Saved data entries
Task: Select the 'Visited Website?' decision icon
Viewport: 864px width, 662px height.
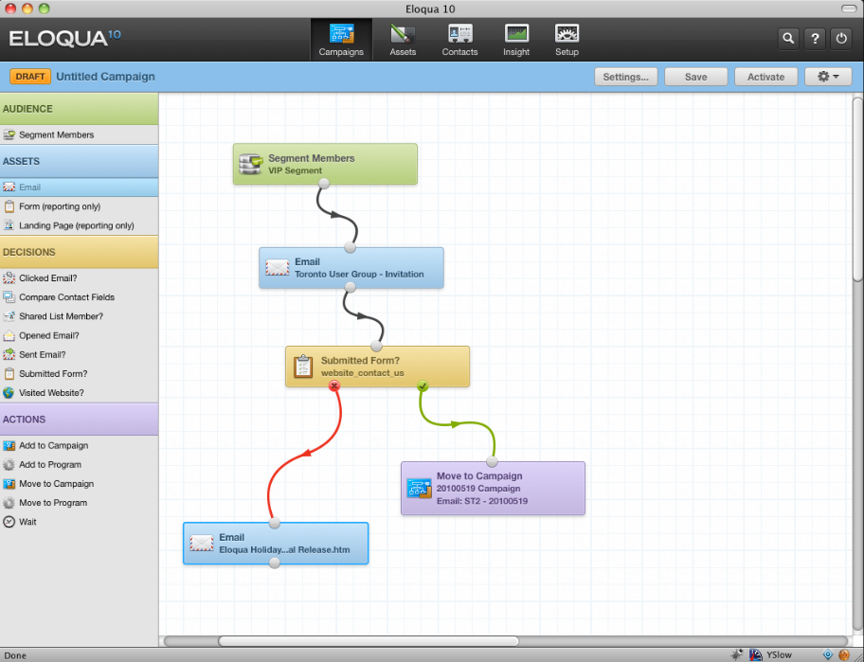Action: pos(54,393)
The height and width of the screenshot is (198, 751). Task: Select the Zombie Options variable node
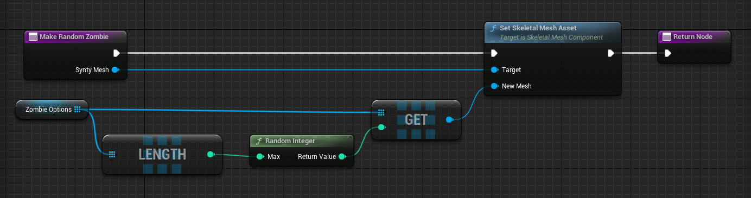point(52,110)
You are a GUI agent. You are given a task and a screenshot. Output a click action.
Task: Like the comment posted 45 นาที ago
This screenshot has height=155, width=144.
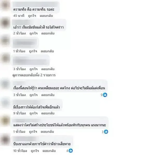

[Task requirements]: Exactly as written, restate the lines above from the opening line through the one holding "Task: Like the comment posted 45 นาที ago", omitting the pictures.

[Response area]:
Task: Select the 'Visited Website?' decision icon
Viewport: 864px width, 662px height.
Action: pos(54,393)
The height and width of the screenshot is (198, 751). Task: Select the Zombie Options variable node
point(52,110)
You are a GUI agent. You are given a task and a screenshot. Output a click action.
Task: Like the comment posted 45 นาที ago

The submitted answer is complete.